If, however, you don’t plan for your drunchies, your night will take a turn for the fat. Maybe you’ll have a liquor pitcher or two, and the concoction of sugar and alcohol sloshing around your empty stomach will be not only unpleasant, but likely to make you ravenous. You’ve got carbs on the mind, and you’ll do what any normal person would in the given situation: go to the convenience shops and buy a package of 20 tortillas, because they’re light, cheap, and almost bread. After you’ve had your fill, you’ll realize that you now have this giant package to lug around, which isn’t exactly something cute to lug around at the next bar. You’ll come up with a genius idea, deducing that others will welcome drunchie salvation via carboload, and you’ll become the psycho (or goddess, depending how you look at it) on the street handing out tortillas to random passersby. That will forever be one of my your greatest drunchie moments. You’ll begin drunkenly buying tortillas on the reg. It will become a thing, and you’ll forever be known as “Tortilla Girl.”

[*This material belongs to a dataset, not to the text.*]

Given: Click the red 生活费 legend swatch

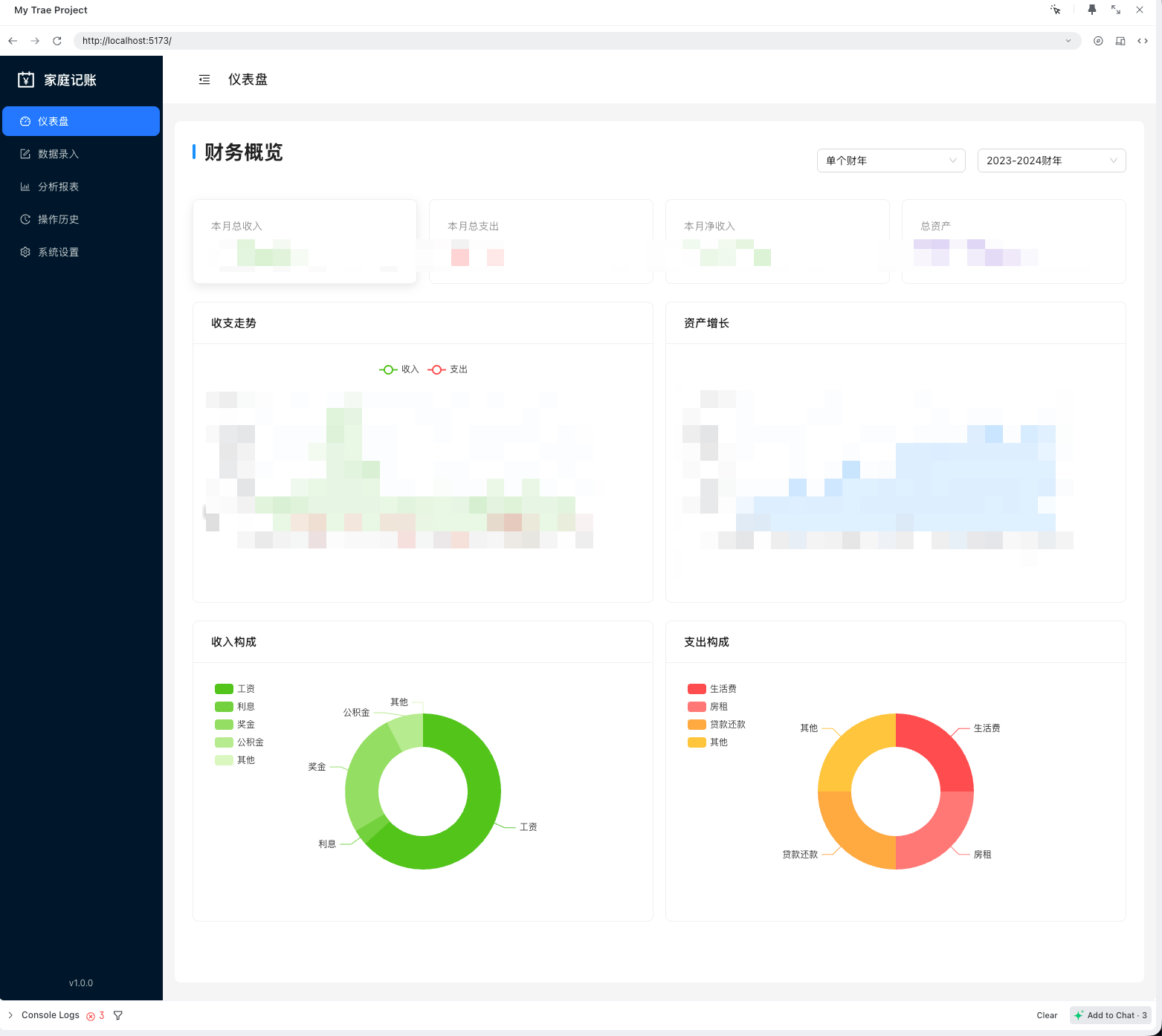Looking at the screenshot, I should 697,689.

The only less desirable situation is if you decide to go home, unfed, thinking you can beat the drunchies. You’ll never be able to sleep with your hunger monster gnawing your intestinal lining away. You’ll succumb to them, eventually, and head to the kitchen. The kitchen is your oyster (but don’t eat oysters — seafood and hammered drunkenness are not a good combo). You’ll go through your veggies and hummus (or hopefully leftovers), and feel overwhelmingly unsatisfied, eventually leading you to break the one most important roommate rule: don’t eat their food. Next to your quinoa salad, you see your roommate’s leftover Chinese food, and guess which one you — not you, the drunchies — are going to want to eat? You’ll view everything in the fridge as fair game, and if you’re not an asshat, you’ll compensate the person who you STOLE from last night, but $10 is not the same thing as leftover pizza on a hungover Sunday morning. It will lead to some tension in the house and it will not be good.

My advice is to plan for your drunchies, know your cravings, and unless you were boring sober enough to really maintain your willpower, just give in. Buy the food you know you’re going to want to eat, or get to your local late-night drunchiefest establishment in time to place a guilt-inducing order. Drunchies are a serious disease affecting millions of young girls each weekend, but together, we can beat them.